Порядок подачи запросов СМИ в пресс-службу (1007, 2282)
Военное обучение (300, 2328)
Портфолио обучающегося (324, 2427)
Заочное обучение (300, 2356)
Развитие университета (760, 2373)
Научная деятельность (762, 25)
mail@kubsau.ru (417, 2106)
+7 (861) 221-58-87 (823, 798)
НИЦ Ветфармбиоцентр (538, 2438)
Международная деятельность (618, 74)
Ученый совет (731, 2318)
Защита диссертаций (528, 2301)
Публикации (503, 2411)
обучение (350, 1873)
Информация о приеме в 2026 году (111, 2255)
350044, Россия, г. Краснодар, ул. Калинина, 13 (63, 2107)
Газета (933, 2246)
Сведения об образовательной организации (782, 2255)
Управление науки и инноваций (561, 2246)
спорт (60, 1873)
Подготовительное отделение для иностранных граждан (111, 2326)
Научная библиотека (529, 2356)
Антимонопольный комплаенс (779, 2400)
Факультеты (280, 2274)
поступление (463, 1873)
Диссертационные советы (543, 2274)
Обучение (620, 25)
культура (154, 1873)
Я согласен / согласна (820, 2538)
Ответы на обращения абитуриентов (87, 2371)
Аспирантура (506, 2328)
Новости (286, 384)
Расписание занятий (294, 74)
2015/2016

PROBLEM STATEMENT: Say how many lines in this material hold "деятельность", and say nothing else.

OUTPUT: 2